Dataset entries ->
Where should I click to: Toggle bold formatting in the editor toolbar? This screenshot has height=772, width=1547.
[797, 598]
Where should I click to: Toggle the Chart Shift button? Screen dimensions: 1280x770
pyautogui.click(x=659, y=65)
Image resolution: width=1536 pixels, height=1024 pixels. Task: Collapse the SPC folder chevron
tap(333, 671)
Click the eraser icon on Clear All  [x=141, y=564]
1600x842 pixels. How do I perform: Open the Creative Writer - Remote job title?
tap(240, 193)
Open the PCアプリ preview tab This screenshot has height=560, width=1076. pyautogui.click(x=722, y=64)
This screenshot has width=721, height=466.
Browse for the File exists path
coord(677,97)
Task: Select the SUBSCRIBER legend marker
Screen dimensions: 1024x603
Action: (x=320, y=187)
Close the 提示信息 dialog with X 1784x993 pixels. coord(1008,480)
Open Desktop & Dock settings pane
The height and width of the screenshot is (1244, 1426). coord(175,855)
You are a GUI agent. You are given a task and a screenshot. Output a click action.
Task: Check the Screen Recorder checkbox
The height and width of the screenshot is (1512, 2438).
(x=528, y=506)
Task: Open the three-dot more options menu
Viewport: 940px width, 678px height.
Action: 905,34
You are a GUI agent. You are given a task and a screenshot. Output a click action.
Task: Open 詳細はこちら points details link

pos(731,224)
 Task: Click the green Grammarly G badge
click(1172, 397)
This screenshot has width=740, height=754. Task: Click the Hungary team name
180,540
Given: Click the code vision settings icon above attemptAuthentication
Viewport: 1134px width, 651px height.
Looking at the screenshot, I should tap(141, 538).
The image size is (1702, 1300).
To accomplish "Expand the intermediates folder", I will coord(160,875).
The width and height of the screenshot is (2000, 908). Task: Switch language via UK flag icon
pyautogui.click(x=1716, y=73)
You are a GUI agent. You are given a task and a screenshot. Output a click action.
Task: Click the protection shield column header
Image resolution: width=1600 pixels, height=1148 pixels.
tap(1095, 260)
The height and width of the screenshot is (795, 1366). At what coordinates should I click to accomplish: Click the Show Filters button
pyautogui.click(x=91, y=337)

Problem requirements -> Write out exactly the lines that fall from the line with "Task: Open the three-dot more options menu" to the line with "Given: Click the" in the records above, keeping both ends.

Expected answer ->
Task: Open the three-dot more options menu
Viewport: 940px width, 678px height.
Action: 905,34
You are a GUI agent. You are given a task and a screenshot. Output a click action.
Task: Open 詳細はこちら points details link

pos(731,224)
 Task: Click the green Grammarly G badge
click(1172, 397)
This screenshot has width=740, height=754. Task: Click the Hungary team name
180,540
Given: Click the code vision settings icon above attemptAuthentication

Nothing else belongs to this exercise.